Vampires; can't live with 'em, can't live without 'em. Vampirism in literature and film is at once the most tired of genres and also one that still occasionally manages to come up with new and interesting tales to tell. Speaking as someone who works in a big library system, I get to see a lot vampire-lit detritus. The library's shelves are full of vampire romances, vampire manga, vampire thrillers, and lots and lots of vampire teen fiction. I've even come across a Regency-set vampire romance titled Bitten by the Count. Amidst this sanguine avalanche you can still find gems, and The Radleys is one of them.
The Radleys are a British family living an all too normal life in suburbia. Peter is a GP, his wife Helen works for the local government, and their teenage children, son Rowan and daughter Clara, struggle with the social side of school life. And, of course, Helen and Peter are also vampires, albeit abstaining vampires. They are the vegans of the vampire world, unlike many of their peers, and especially Peter's brother Will, who continues to lead the vampire version of the rock star lifestyle. Peter and Helen haven't told their children the family secret, and themselves struggle with staying on the straight and narrow. Both the children suffer from weakness and lassitude from not drinking blood, but put it down to other reasons. The entire family is waist-deep in angst when we meet them. Peter and Helen feel bored and constricted by their non-vampire lives, Clara is nauseous all the time because she's become an actual vegan, and Rowan is experiencing the sheer hell of an unrequited first love. Things take a turn for the very much worse at a nighttime field party when one of Clara's classmates tries to rape her. Clara's vampire side comes bursting out (much to her shock and horror) and her attacker ends up dead. Very dead. The Radley family is now in full crisis mode as Clara's crime has to be covered up, the family secret is revealed to the kids, and Will arrives to "help" the family with their troubles.

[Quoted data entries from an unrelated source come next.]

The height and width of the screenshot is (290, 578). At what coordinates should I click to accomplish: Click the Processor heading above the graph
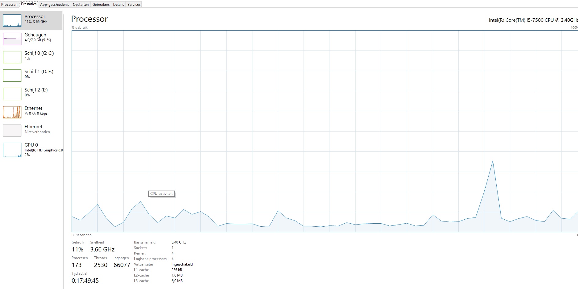click(89, 19)
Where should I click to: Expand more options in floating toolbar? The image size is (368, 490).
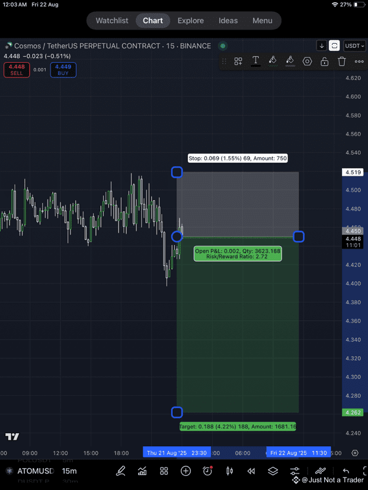(x=359, y=62)
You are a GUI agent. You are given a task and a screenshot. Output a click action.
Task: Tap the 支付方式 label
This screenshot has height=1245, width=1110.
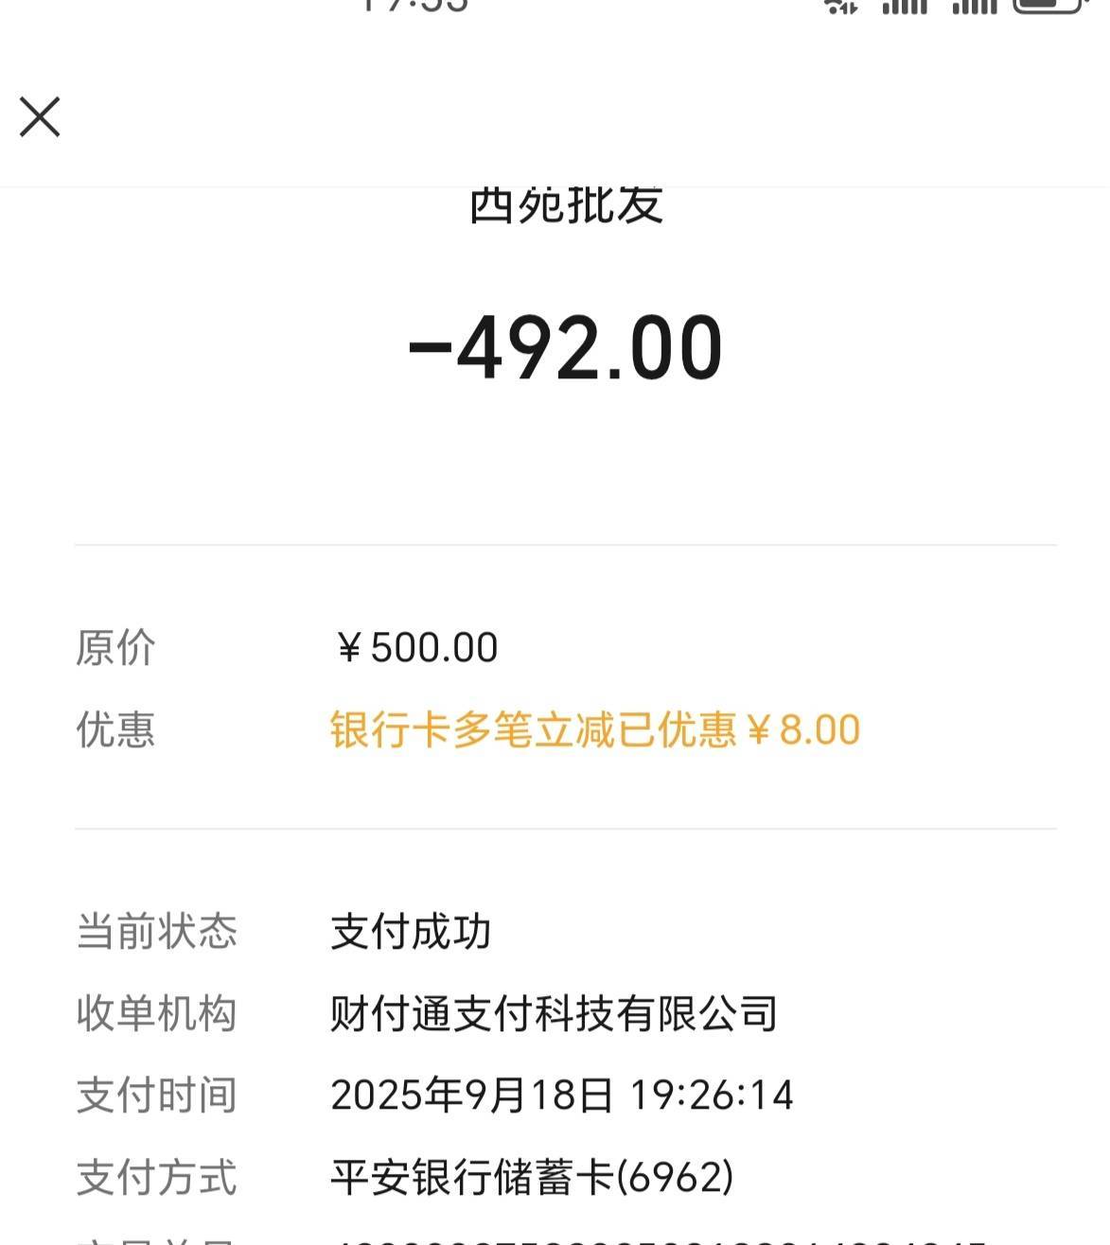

Every modern vampire story has to build its own unique mythos, and Matt Haig does an excellent job of putting some clever wrinkles on the standard rules and regs that govern bloodsucker behavior. His vampires are long-lived, but not eternal; can tolerate sunlight, but don't like it; only gain supernatural powers with the consumption of blood; are known to the police, but somewhat tolerated; and can only "create" new vampires by sharing their own blood with their victim. Haig's world-building is admirable, but his real focus is on the psychological pressures facing the Radley family. More specifically, the various flavours of depression afflicting their lives. Both Peter and Helen pine for the freedom and wantonness of life as a predatory vampire. Clara and Rowan are dealing with the usual tortures of teen life, but with the added pressure of longings and anxieties they can't understand.
The vampire component gives this novel its narrative backbone, but it's heart is invested in describing how a family copes with heartbreak, buried secrets, resentment, and fear. The Radleys go through the emotional wringer, and the plot, which is built like a thriller, doesn't give them time to catch their breath. This effectively doubles the story's tension, because it's a race to see what will happen first: will the family be "outed" or will it be destroyed by its own inner tensions. The novel is, by necessity, very dark, but there are moments of humour, and Will is the sort of character who's hugely entertaining as only a truly wicked vampire can be. If The Radleys is ever filmed, the casting call for Will will describe him as a "younger Bill Nighy-type." The only fault with the novel (a very minor one) is that the tone lurches back and forth from YA to adult and back again several times. But I'd still recommend it to both audiences.